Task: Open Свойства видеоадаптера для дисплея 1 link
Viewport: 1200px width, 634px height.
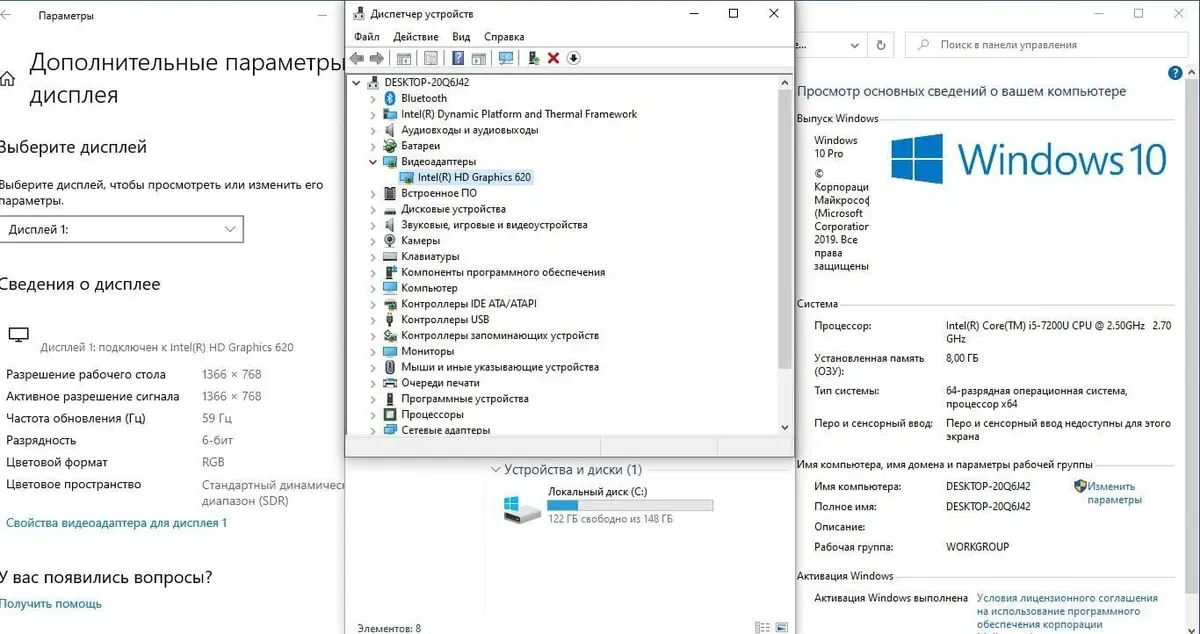Action: (x=116, y=523)
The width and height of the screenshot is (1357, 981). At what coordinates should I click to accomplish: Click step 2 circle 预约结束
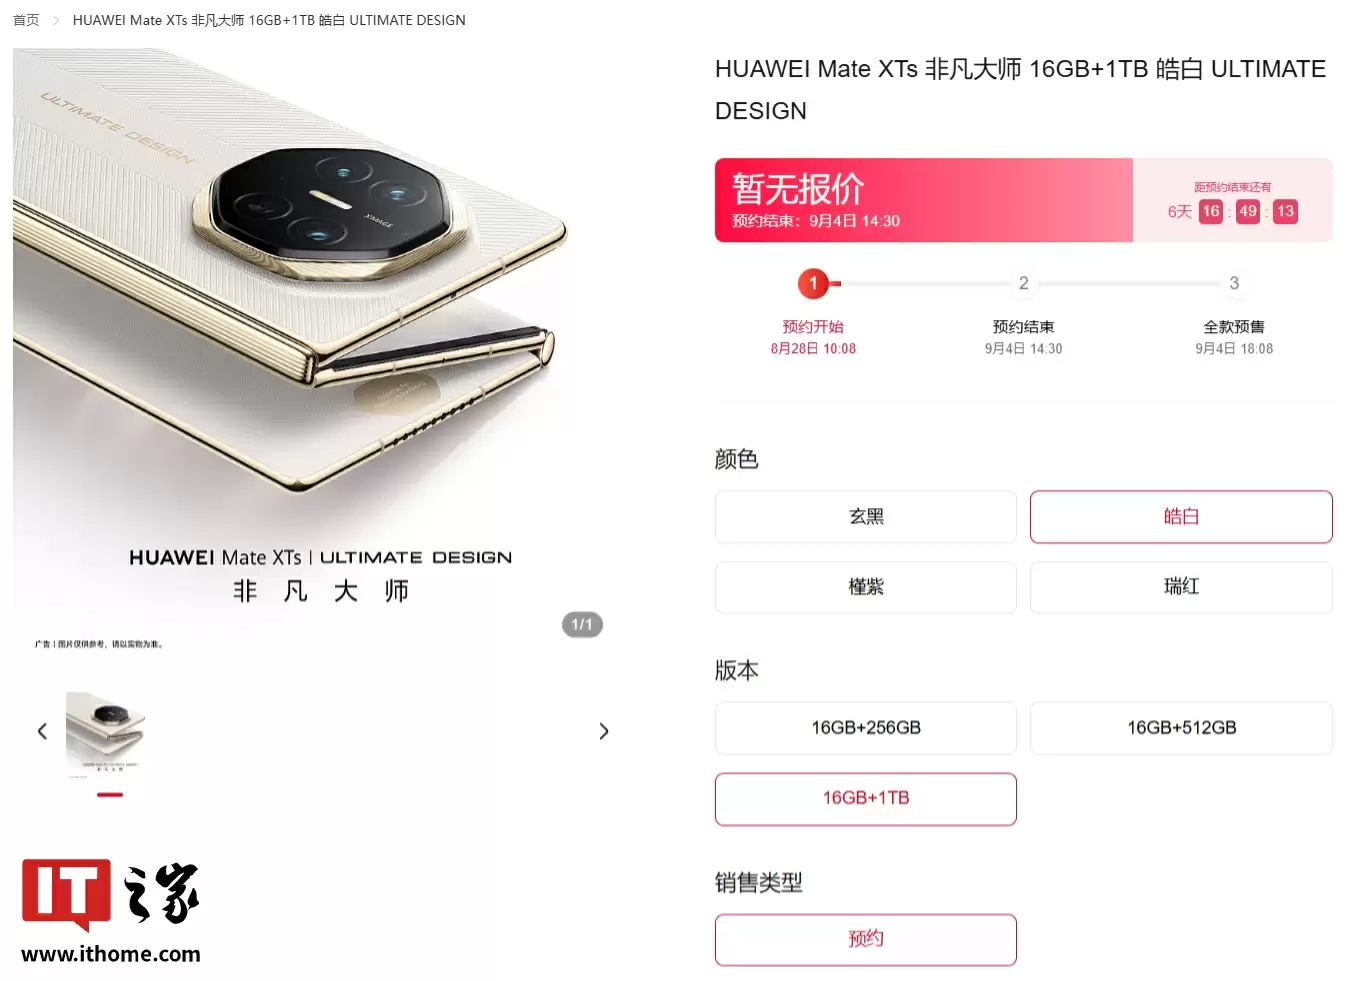1023,283

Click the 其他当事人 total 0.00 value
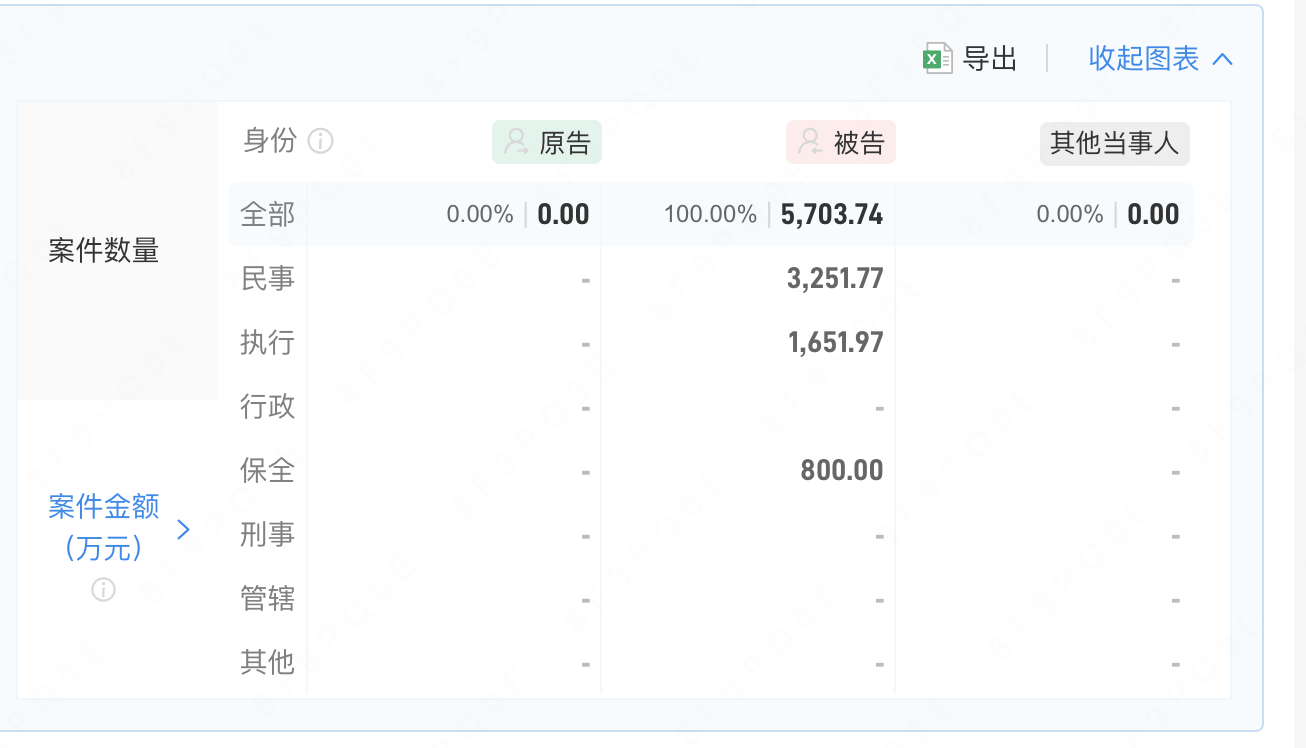click(1153, 214)
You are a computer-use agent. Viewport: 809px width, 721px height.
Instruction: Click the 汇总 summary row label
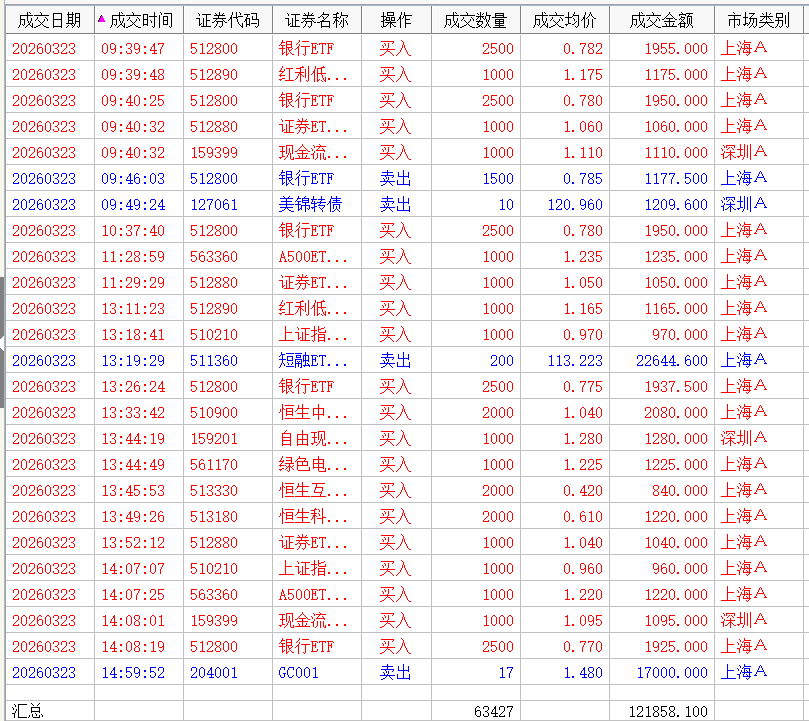(28, 711)
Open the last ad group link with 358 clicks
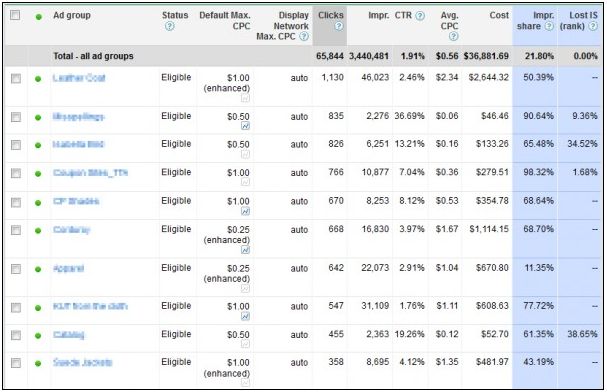The width and height of the screenshot is (607, 392). [82, 363]
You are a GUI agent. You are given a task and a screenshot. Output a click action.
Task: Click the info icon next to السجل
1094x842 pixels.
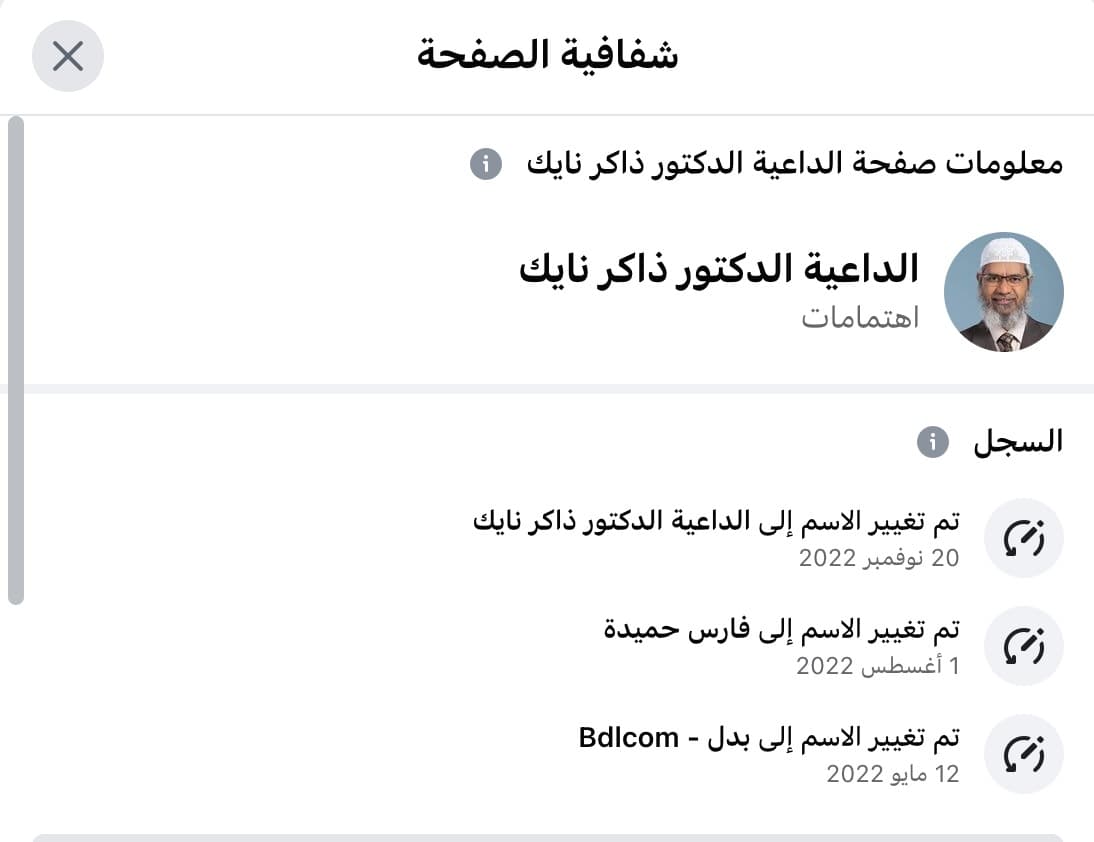point(933,441)
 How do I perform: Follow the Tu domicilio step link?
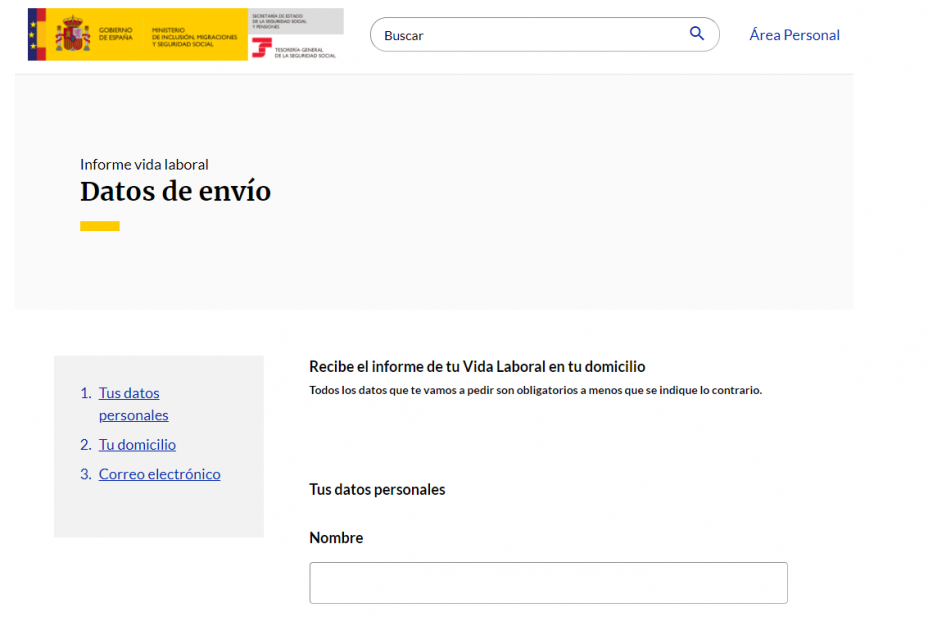[137, 444]
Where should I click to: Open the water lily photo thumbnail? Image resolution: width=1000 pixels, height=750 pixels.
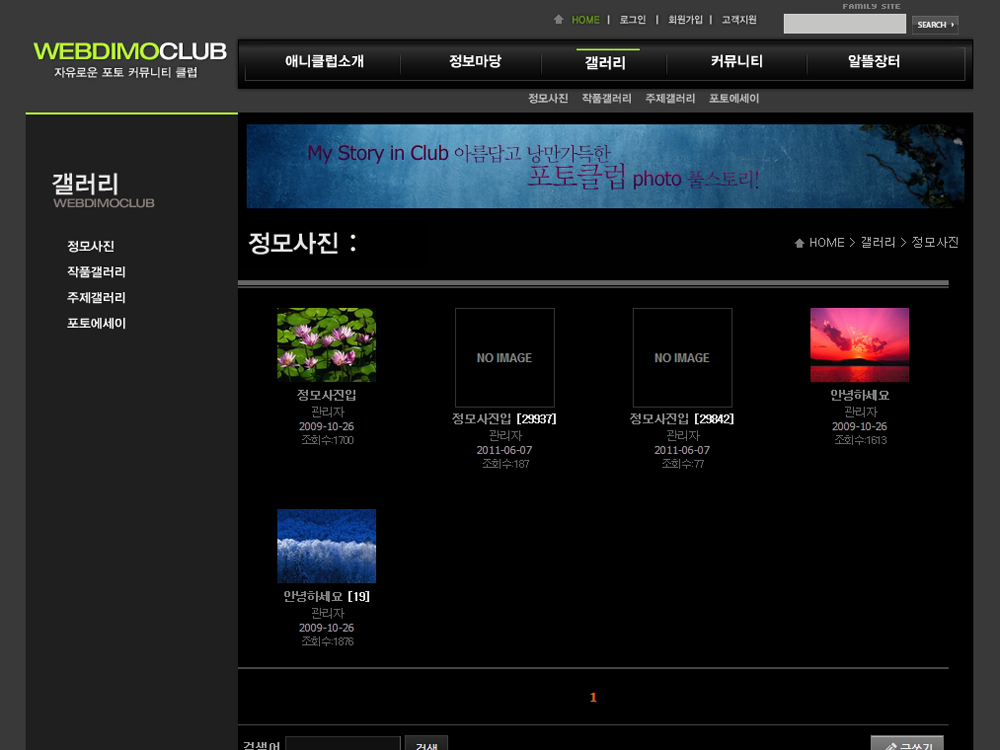point(326,345)
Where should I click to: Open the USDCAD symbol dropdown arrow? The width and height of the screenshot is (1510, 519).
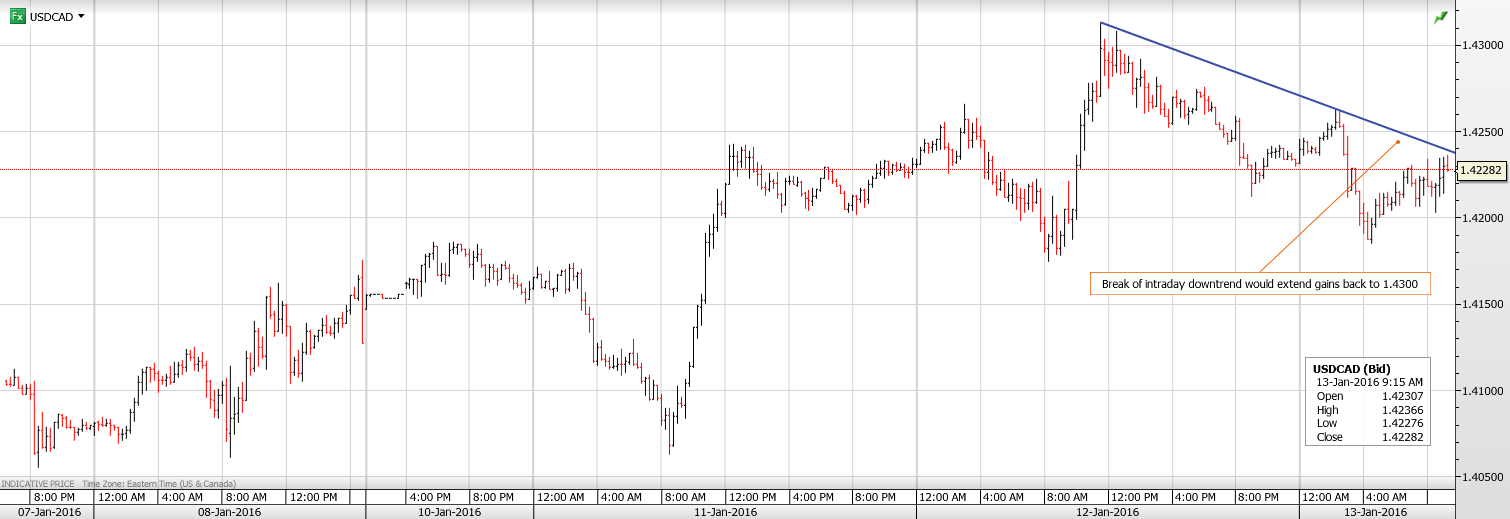[x=81, y=17]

* WHAT THE EXERCISE ASKS *
Using the records above, copy each line that contains "agent".

* EXERCISE RESULT *
You are a computer-use agent. Viewport: 809px width, 721px height.
You are a GUI agent. You are given a task and a screenshot. Output a click action.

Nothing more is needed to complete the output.